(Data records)
· · ·

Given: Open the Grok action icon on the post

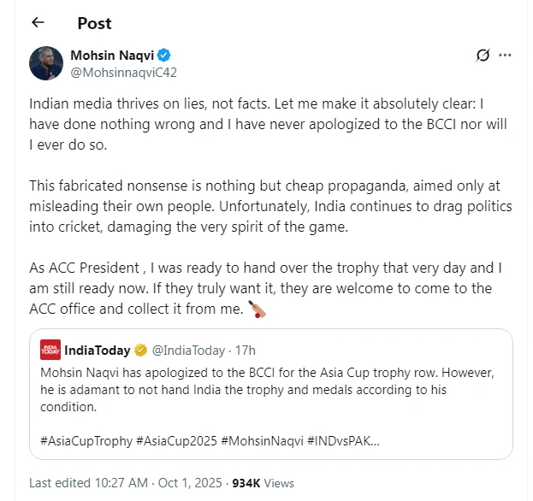Looking at the screenshot, I should [x=483, y=56].
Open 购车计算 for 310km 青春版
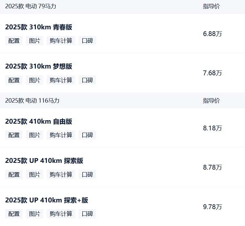Screen dimensions: 245x226 (61, 41)
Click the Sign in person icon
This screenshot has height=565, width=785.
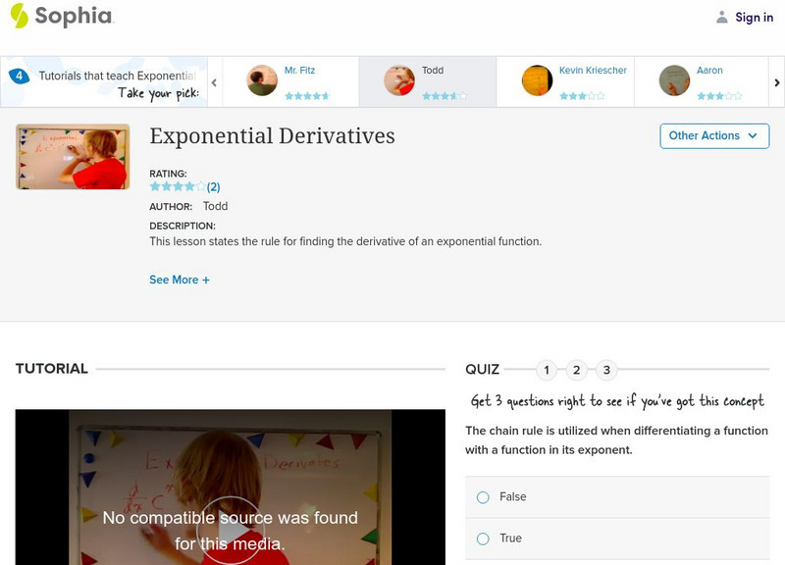point(720,17)
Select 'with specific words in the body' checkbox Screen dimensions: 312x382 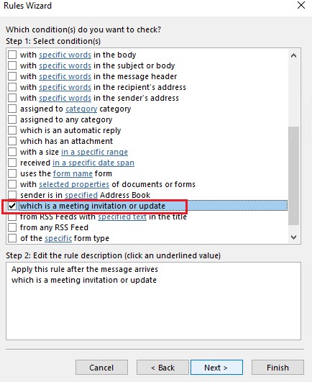[12, 55]
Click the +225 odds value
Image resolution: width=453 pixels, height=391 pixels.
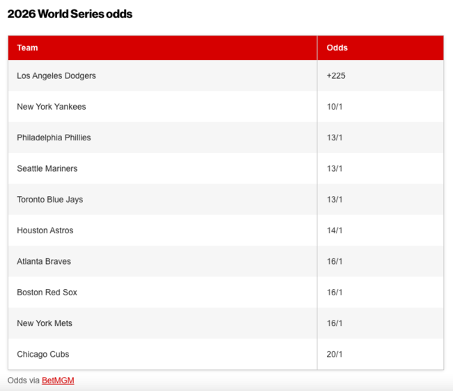(x=336, y=75)
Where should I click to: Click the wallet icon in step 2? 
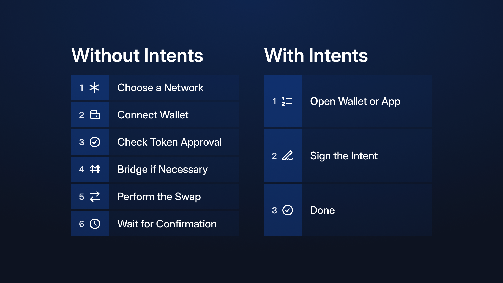click(95, 115)
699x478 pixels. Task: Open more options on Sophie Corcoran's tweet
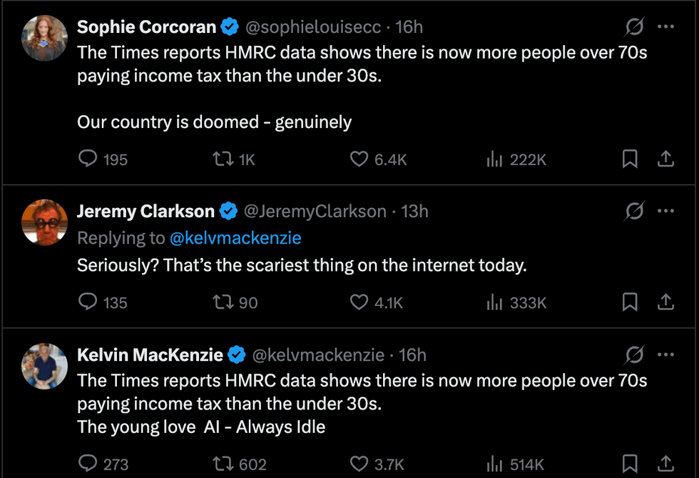[x=665, y=27]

· · ·

Beginning with the line that has "Where should I", repeat each remaining line of the data above word for word, keeping pictures out.

Where should I click to: Click the wallet icon in step 2? 
click(95, 115)
699x478 pixels. Task: Open more options on Sophie Corcoran's tweet
[x=665, y=27]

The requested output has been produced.